CONSIGNE> Dans l'extrait sur les EPR d'EDF, citez mot pour mot le passage qui commence par "La première inconnue, c'est" et se poursuit jusqu'à "ont complètement déraillé.".

EXTRAIT FOURNI>
☆ ☆ ☆ ☆ ☆

C'est normal que les positions soient si divergentes : il y a trop d'inconnues pour que la décision soit prise de façon rationnelle. "L'équation financière d'EDF est difficile", reconnaissait le PDG d'EDF Jean-Bernard Levy dans le Monde à la mi février.

Les EPR, toujours plus longs et plus couteux

Je me suis arrêtée à sept inconnues, mais on pourrait en trouver plus, sept, c'est un minimum.

La première inconnue, c'est le coût de ce chantier anglais. Sur le papier, c'est 23 milliards d'euros. Le problème, c'est qu'on n'est pas du tout sûr que ce chiffre soit le bon. On est même sûr qu'il ne l'est pas tant les précédents chantiers de ce type ont complètement déraillé.

Flamanville, par exemple c'est 7 à 10 ans de retard, un budget multiplié par trois, et encore plein de problèmes non résolus, notamment un problème de conformité sur une cuve... tout sauf un détail. L'Autorité de Sureté Nucléaire a relevé une anomalie en avril 2015, et depuis elle ne cesse de repousser son avis final.

23 milliards d'euros c'est donc un chiffre à minima.

Or qui paye? EDF, pour les deux tiers, et un partenaire chinois pour le reste. EDF se remboursera ensuite le coût de la construction quand elle vendra l'électricité aux Anglais, mais au mieux, ce sera en 2025 (s'il n'y a pas de retard), et d'ici là, il faut donc avancer l'argent.

☆ ☆ ☆ ☆ ☆

[Lignes d'un jeu de données de repérage à l'écran]
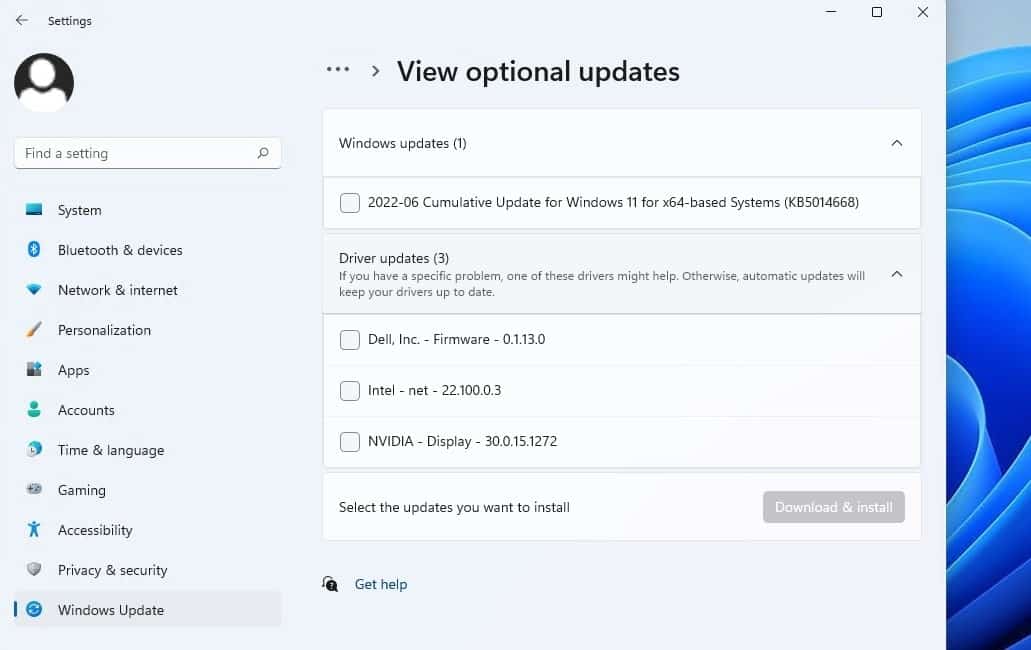This screenshot has width=1031, height=650.
Task: Click the Apps grid icon
Action: pos(34,370)
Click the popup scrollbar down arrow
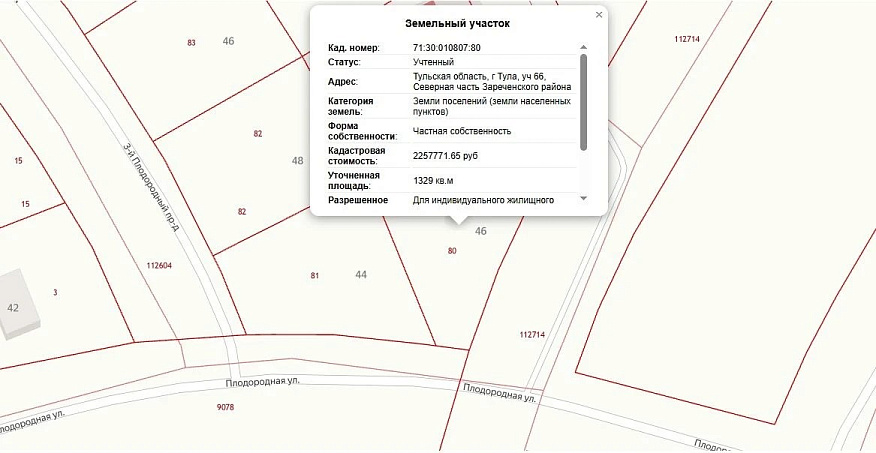 [x=583, y=198]
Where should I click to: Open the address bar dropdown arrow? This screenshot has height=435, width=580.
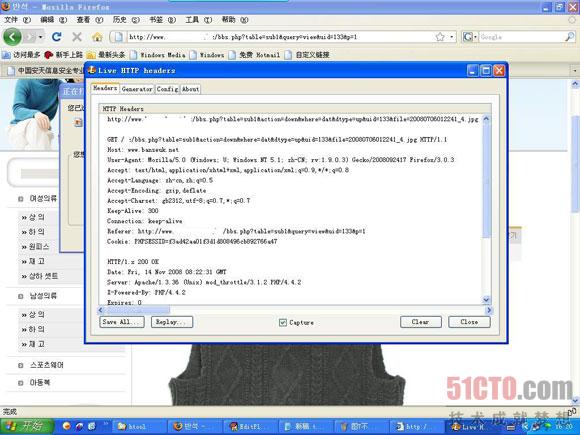pos(452,37)
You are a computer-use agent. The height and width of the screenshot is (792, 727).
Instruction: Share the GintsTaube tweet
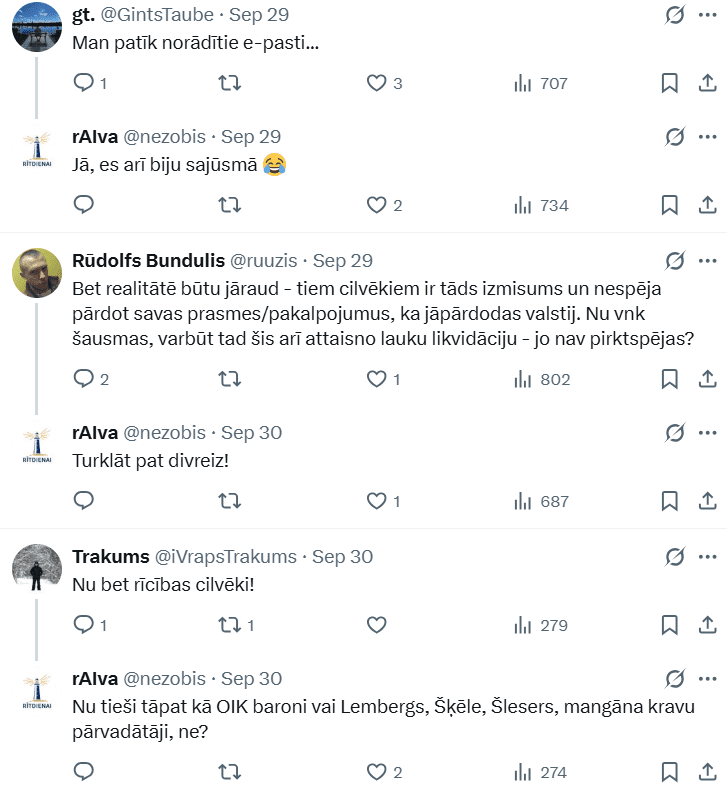(x=707, y=84)
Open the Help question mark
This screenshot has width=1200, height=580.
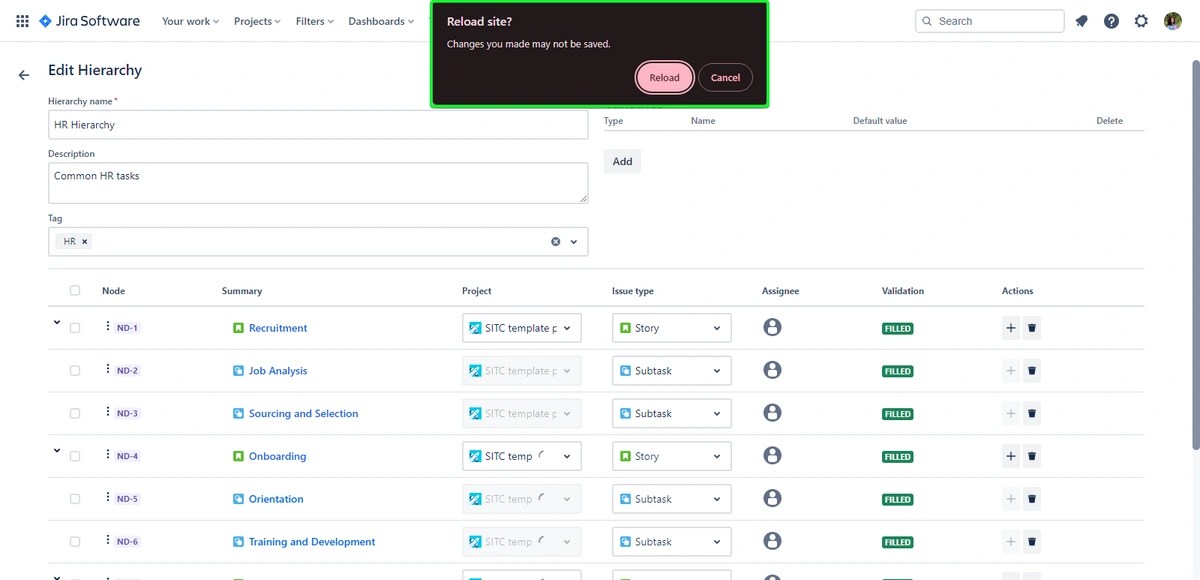click(x=1111, y=20)
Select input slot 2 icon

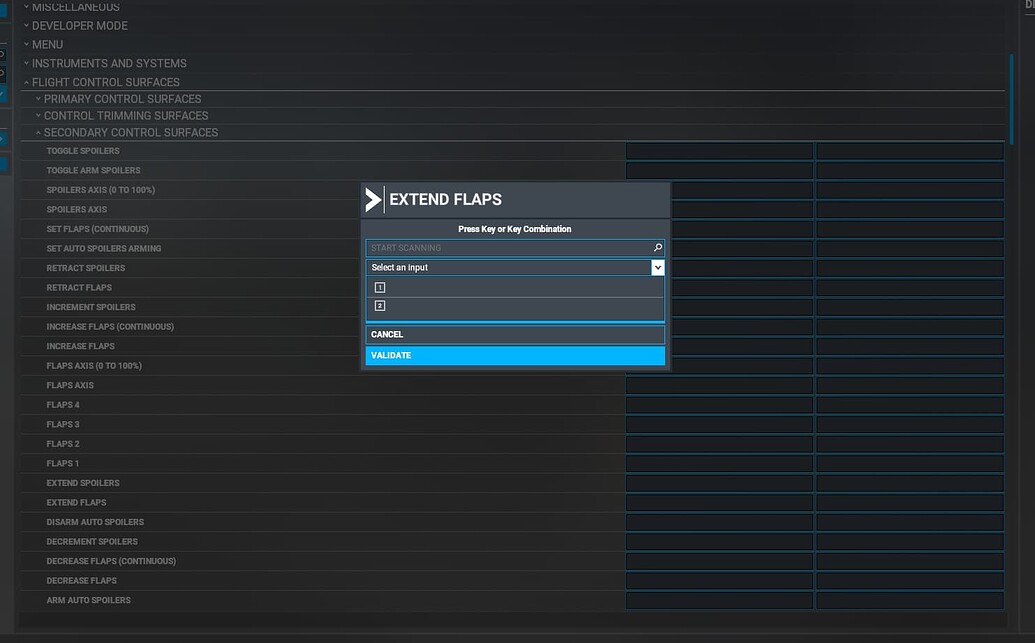[x=380, y=306]
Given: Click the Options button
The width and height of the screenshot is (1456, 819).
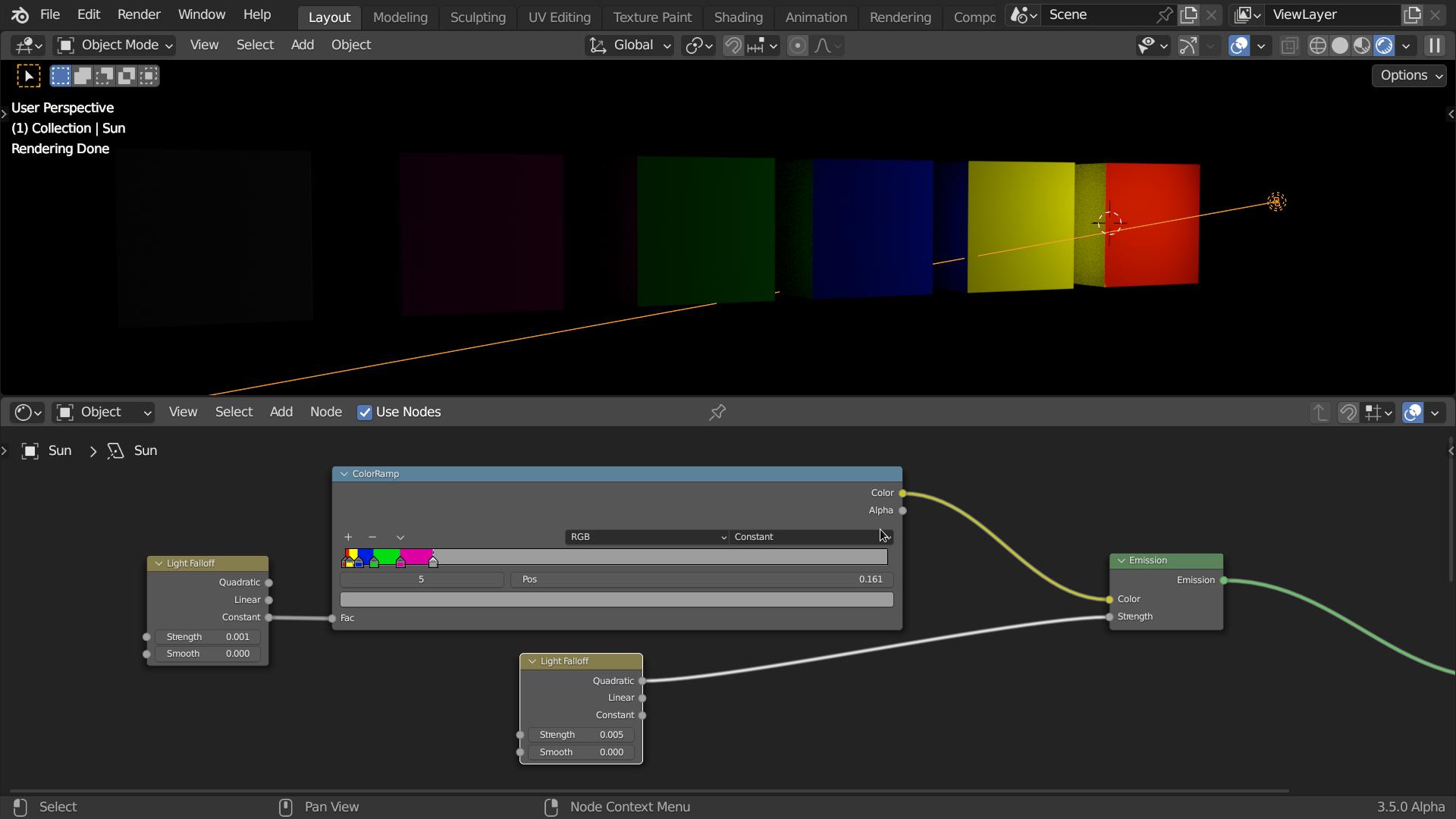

☆ ☆ ☆ ☆ ☆

RÉPONSE ATTENDUE>
La première inconnue, c'est le coût de ce chantier anglais. Sur le papier, c'est 23 milliards d'euros. Le problème, c'est qu'on n'est pas du tout sûr que ce chiffre soit le bon. On est même sûr qu'il ne l'est pas tant les précédents chantiers de ce type ont complètement déraillé.